Unie, alliée ou en ordre dispersé : sous quelle configuration la droite s’est-elle montrée électoralement la plus efficace depuis 1958 ?

Publié le par Atlantico Xavier Chinaud

L'UMP connaît aujourd'hui une grave crise, mais ce n'est pas la première fois que la droite est obligée de réfléchir à la meilleure manière de se remettre en ordre de bataille en vue des prochaines élections présidentielles. Retour sur les formules qui ont fait son succès depuis le début de la cinquième république.

 

 

En 1974, une fronde interne est menée par Jacques Chirac contre Valéry Giscard d’Estaing, ce qui n'empécha pas ce dernier de remporter l'élection présidentielle

En 1974, une fronde interne est menée par Jacques Chirac contre Valéry Giscard d’Estaing, ce qui n'empécha pas ce dernier de remporter l'élection présidentielle

Atlantico : Que ce soit De Gaulle en 65 ou Pompidou en 69, la droite l’emporte avec respectivement 55,20% et 58,21% des voix au second tour. Ces victoires tenaient-elles à un travail d’unification des droites, ou simplement à l’absence d’opposition en face ?

Xavier Chinaud : Aucune élection présidentielle n’est simple et chacune différente quant à la situation dans chaque camp

En 1965 il y avait face à Charles de Gaulle un candidat du Centre : Jean Lecanuet et un candidat unique de la gauche : François Mitterrand. Le Général fut mis en ballotage au 1er tour, ce qui fut considéré par certains comme un quasi crime de lèse majesté.

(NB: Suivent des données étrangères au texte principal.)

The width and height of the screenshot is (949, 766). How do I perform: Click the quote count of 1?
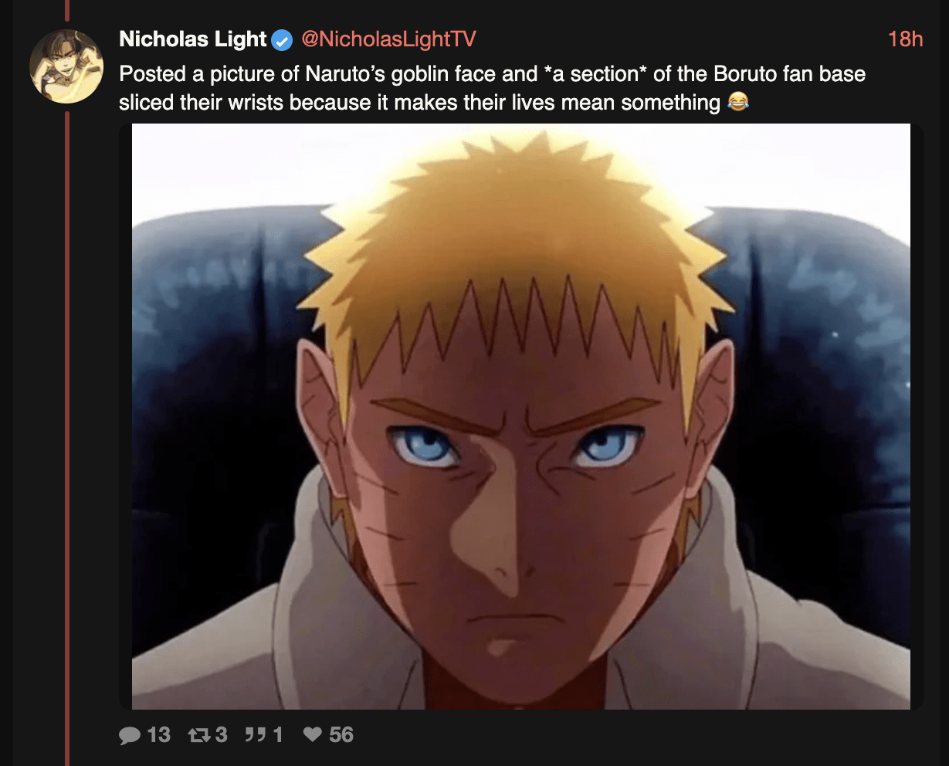click(277, 734)
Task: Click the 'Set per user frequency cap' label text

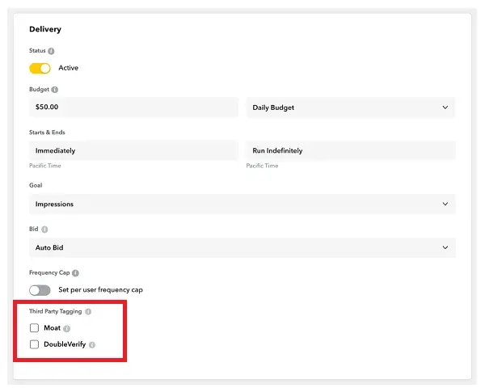Action: pyautogui.click(x=100, y=289)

En 1969 la démission post referendum  du Général de Gaulle créa un contexte très particulier, Georges Pompidou eut face à lui un candidat du Centre : Alain Poher,  un communiste : Jacques Duclos et deux socialistes : Gaston Defferre (SFIO) et Michel Rocard (PSU).

Ces élections n’étaient donc pas celles de l’unification des droites, où coexistaient séparément les gaullistes, les Républicains Indépendants, les centristes et les radicaux, mais celles d’une époque de responsabilité et de hauteur de vue ; V. Giscard d’Estaing eut la sagesse à l’époque de ne pas être candidat, considérant que les circonstances du départ du Général avaient "traumatisé" l’électorat. 1974 lui donnera raison mais les temps ont changé depuis.

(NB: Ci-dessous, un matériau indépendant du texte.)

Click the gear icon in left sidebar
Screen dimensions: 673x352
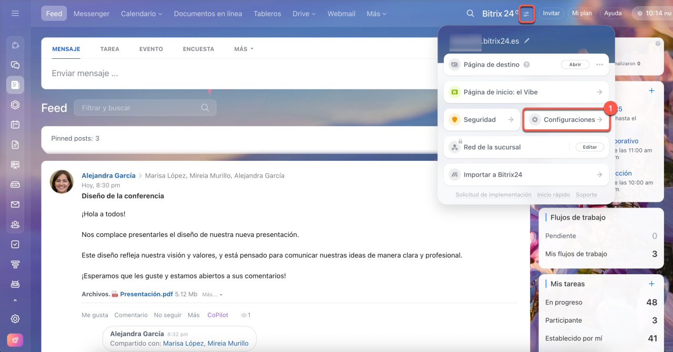point(15,319)
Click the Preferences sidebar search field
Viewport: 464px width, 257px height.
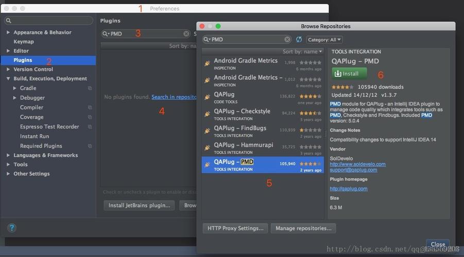[48, 21]
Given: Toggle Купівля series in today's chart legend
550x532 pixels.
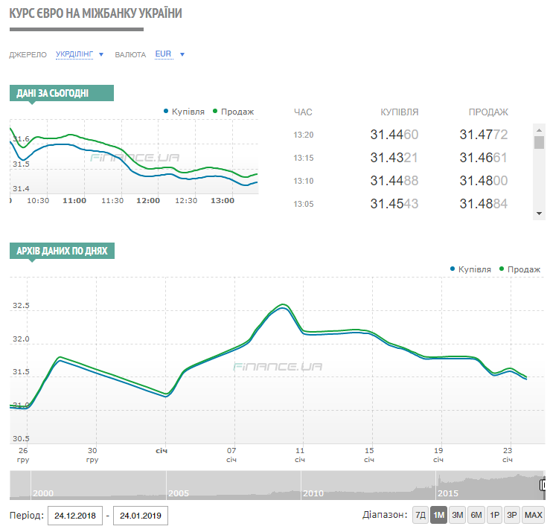Looking at the screenshot, I should pos(184,112).
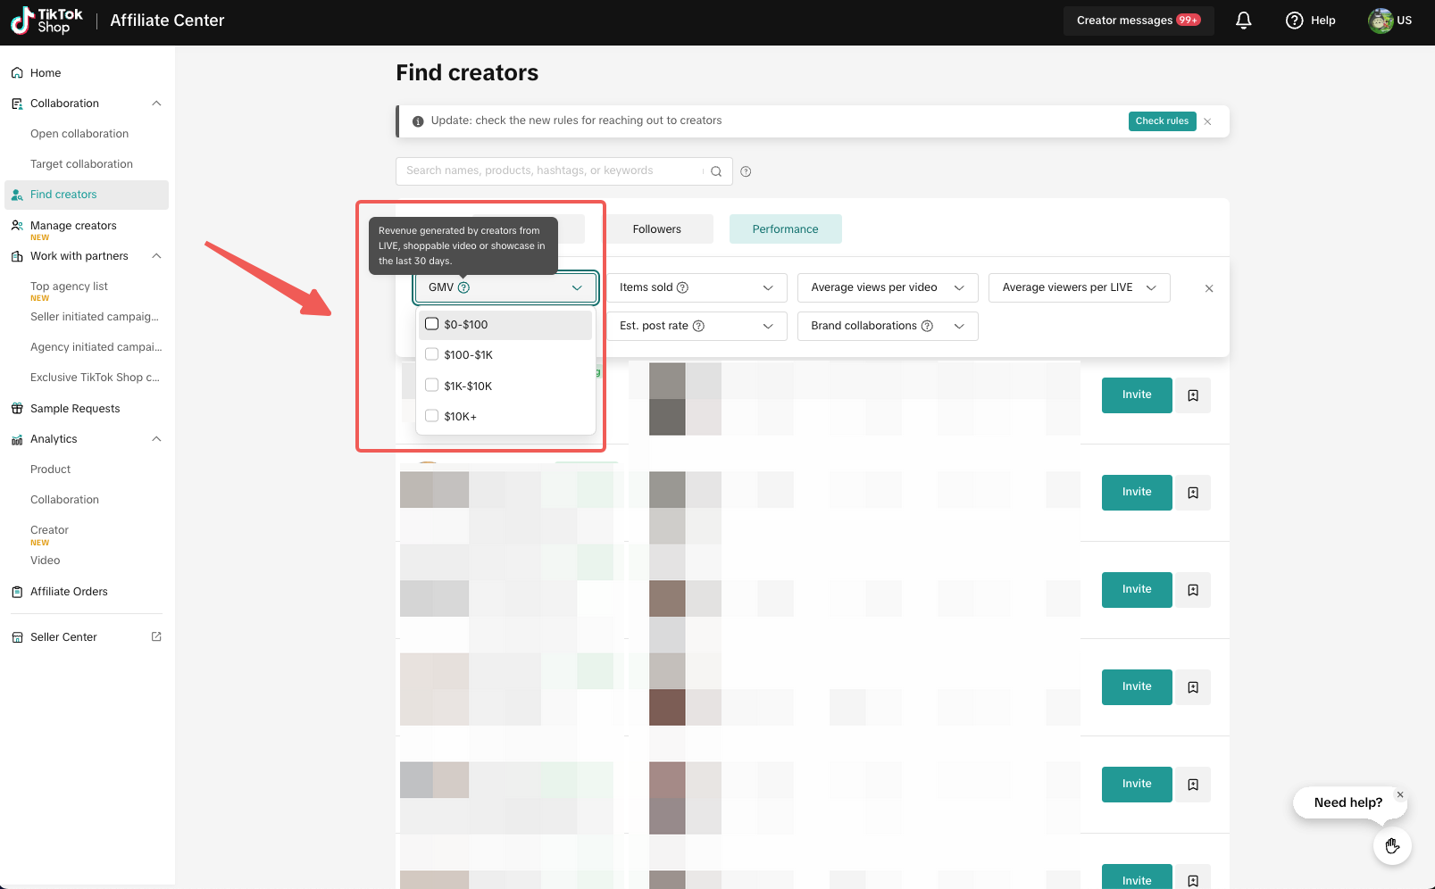Image resolution: width=1435 pixels, height=889 pixels.
Task: Open Affiliate Orders in sidebar
Action: pos(69,592)
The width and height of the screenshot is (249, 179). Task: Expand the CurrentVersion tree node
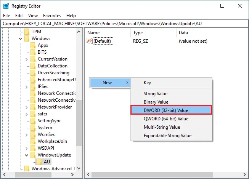27,59
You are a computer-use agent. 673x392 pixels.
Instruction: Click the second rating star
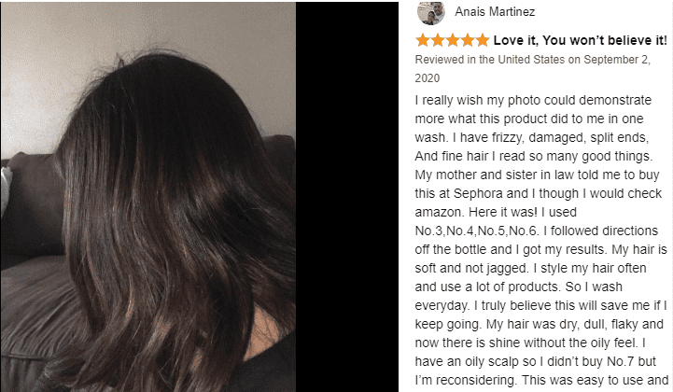(438, 40)
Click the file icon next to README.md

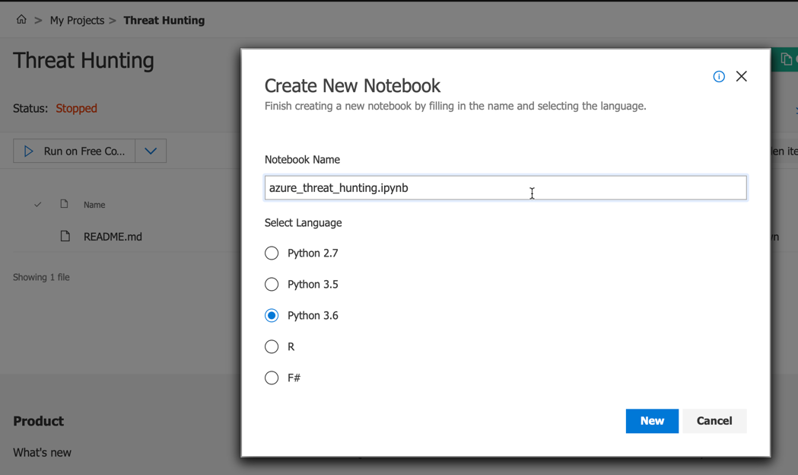(65, 237)
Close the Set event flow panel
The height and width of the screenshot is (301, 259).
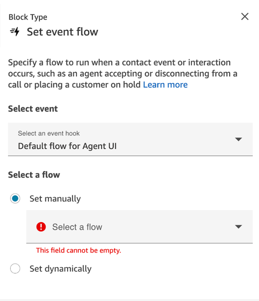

Quant à l’opposition de gauche elle était faible, entre des socialistes encore désunis et un PC encore très fort (Duclos passa les 21% en 1969).

Qu’en est-il de la victoire de Valéry Giscard d’Estaing en 1974 ? Malgré sa victoire au second tour avec 1,62 point d’avance, il était devancé de loin par Mitterrand au premier tour (43,25% contre 32,60%). Dans quelle mesure cette victoire "dans la douleur" était-elle la manifestation d’un manque d’efficacité de la droite au niveau électoral ?
En 1974 VGE fut le candidat "du changement dans la continuité" face, au 1er tour,  à Jacques Chaban Delmas défendant "la nouvelle société".

Les gaullistes étaient divisés et si Chaban était le candidat de l’UDR (ancêtre du RPR), une fronde interne menée par Jacques Chirac (et les pompidoliens Marie-France Garaud et Pierre Juillet), après avoir tenté de susciter une autre candidature "gaulliste", déboucha sur "l’appel des 43" en faveur de VGE et  beaucoup de "coups bas".

A gauche Mitterrand, après avoir unifié les socialistes au congrès d’Epinay (1971) s’était imposé comme candidat unique de la gauche après avoir signé "le programme commun" avec les communistes.

Parler de manque d’efficacité électoral me semble non juste si l’on considère que le cumul des voix VGE/Chaban du 1er tour passait les 47%, donc supérieur à Mitterrand. De plus VGE sut rassembler au second tour et l’emporta.

1974 marque donc à droite le début des calculs et des fractures durables… et l’unité trouvée de la gauche.